In the driver’s seat

In the driver’s seat

It all started when 38-year-old Tim Kimber saw a strange-looking toy car. Wanting to bring this car to the masses, Kimber struck a deal and his company PlaSmart Inc. was born. Twelve years later, PlaSmart is a niche player in the toy business with $11-million in revenue. It imports innovative products from countries like Wales and Indonesia, and sells its PlasmaCar to more than 50 countries around the world.



Founded in:



PlasmaCars sold in 2013

Tim’s Tips
  • Listen to feedback from people who have been in the marketplace for a while. I see people with great inventions and new products who want to do everything themselves.
  • I have had some great success, but also some products that have bombed. I like to start by getting the products into small stores and building a brand
  • Good partnerships are key. I showed up to Bin Chen’s store with a $5,000 cheque and that’s what convinced him to do business with me.

In late 2002, I went into a store, in an Ottawa mall, that a first-generation Chinese immigrant named Bin Chen had recently opened. He and a business partner had this idea that they were going to go to China to find relatively inexpensive products, import them and sell them at retail in the mall.

On one of his trips, he discovered a toy car that he found really interesting. It didn’t need batteries, gears or pedals: Just sit in the car, turn the steering wheel and watch it go forward. He really believed in this car, so he bought a whole container of product, imported it and started selling it in the store.

When I got in the car myself and started driving it, I couldn’t get off. I ended up driving it around the mall. There was something unique and magical about it.

At the time, I was running a full-time e-commerce business out of my home selling highend Swarovski crystal. I told Bin that I thought the car had a lot more potential, that he could do better if it wasn’t just in one store in the mall.

We talked over the next month and came up with an agreement for the distribution and marketing rights. Bin was calling it Fun Car, but I thought it needed a more unique name. I called it PlasmaCar, because, in 2002, everyone wanted a plasma TV. We showed it for the first time at the Canadian Toy & Hobby Fair in January 2003, and it was the hit of the show. We were able to sell it into quite a few specialty toy retailers in Ontario and, because of Bin’s initial investment, we were able to start delivering products right away.

One of the biggest problems with the PlasmaCar is that it’s so unique in the way it operates that people don’t understand it by looking at it. I would ride it around at trade shows looking like a clown. Even today, stores like Indigo always have a demo in their children’s section. Kids come in and ride them and they don’t want to get off. That may not be a good thing for parents, but it’s a good thing for me.

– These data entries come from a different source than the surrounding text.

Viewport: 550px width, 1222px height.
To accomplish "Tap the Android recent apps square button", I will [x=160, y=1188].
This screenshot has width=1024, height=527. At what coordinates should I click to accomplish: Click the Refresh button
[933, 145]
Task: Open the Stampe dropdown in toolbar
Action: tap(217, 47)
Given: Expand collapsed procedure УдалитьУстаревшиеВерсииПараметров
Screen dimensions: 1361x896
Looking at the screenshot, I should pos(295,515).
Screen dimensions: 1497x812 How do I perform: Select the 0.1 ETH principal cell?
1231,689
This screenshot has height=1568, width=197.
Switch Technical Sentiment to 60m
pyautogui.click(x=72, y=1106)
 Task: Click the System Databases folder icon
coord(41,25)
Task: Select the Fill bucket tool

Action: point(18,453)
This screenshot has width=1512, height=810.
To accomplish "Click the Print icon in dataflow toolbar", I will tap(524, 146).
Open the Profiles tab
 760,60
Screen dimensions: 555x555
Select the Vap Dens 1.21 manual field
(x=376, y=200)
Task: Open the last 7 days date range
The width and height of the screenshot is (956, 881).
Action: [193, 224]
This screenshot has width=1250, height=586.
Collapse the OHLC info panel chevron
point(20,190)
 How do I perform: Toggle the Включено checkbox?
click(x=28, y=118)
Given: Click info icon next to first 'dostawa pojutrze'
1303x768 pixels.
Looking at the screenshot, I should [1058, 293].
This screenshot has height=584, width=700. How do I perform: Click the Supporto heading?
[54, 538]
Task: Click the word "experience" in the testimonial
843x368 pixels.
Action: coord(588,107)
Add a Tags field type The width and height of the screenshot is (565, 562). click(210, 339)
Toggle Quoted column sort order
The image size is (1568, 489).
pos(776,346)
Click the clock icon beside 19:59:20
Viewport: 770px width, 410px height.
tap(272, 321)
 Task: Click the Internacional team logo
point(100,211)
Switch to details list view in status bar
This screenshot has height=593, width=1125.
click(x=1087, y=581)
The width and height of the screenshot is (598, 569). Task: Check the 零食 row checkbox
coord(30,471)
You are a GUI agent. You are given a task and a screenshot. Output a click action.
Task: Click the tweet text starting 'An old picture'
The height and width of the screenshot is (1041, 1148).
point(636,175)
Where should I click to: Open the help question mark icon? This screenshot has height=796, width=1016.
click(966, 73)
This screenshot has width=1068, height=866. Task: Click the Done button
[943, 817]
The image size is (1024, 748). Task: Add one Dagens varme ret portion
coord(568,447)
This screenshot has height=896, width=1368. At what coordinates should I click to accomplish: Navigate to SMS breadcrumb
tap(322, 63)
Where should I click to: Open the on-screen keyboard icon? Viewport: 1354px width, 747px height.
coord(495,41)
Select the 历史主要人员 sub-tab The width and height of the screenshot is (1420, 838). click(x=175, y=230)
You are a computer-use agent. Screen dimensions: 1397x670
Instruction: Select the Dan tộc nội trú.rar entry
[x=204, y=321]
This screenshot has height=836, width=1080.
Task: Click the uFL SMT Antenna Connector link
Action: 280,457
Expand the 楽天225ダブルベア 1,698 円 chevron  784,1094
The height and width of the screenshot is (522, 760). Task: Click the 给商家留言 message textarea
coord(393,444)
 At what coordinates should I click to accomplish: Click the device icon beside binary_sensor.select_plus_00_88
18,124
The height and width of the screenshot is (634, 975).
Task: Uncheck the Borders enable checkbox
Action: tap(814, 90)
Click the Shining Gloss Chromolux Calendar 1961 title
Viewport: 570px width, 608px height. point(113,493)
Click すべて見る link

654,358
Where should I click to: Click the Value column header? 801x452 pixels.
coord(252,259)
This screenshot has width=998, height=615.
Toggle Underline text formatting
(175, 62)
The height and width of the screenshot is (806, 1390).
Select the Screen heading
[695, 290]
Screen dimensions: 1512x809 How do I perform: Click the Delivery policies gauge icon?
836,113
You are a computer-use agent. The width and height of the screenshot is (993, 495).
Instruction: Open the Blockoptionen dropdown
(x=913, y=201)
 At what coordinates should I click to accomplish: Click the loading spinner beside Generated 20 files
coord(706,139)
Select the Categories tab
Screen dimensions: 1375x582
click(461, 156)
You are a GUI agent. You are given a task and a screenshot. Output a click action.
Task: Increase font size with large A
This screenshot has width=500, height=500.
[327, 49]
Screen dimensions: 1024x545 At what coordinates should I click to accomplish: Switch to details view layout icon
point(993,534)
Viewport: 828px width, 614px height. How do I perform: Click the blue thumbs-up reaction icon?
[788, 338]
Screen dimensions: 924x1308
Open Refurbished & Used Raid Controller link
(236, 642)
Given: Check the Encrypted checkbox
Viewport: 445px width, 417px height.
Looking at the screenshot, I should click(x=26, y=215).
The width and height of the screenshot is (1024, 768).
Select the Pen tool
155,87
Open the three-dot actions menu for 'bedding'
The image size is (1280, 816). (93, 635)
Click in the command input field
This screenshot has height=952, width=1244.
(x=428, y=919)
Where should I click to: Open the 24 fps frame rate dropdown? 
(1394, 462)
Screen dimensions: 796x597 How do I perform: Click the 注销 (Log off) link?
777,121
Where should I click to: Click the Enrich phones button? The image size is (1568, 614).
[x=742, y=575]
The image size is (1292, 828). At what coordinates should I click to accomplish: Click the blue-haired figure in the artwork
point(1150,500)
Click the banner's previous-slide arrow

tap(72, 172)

When we started, we had the cars stacked in garages and basements and all sorts of different places. Now, we outsource our warehousing, logistics and back office to a company in Pennsylvania. We have a staff of 10 lin a downtown Ottawa office that does sales, marketing and administration. We outsource everything else, including our design, social media, marketing and public relations. We also have more than 120 independent sales reps across North America. We like to hire outside people to manage our costs.

I still work with Bin today. This has been a long-term partnership. He understands China more than I could ever understand it, so he handles the Chinese side of the business and I handle the North American side. Everything is different in China and it’s very difficult for North Americans to understand the culture, but you do need to find trading partners who are honourable and trustworthy.

We also have other products – games, colouring books and more – that I’ve found by travelling to every toy show you could think of and walking aisle after aisle. It’s just me pounding the pavement, looking for innovation in the toy business.

There’s some great product in the marketplace, and going forward I’d like to acquire some of the single-product companies that are selling them so we’re not always relying on outside inventions.

I just turned 50, I’m single and I don’t have any kids. If I had children I would have to grow up.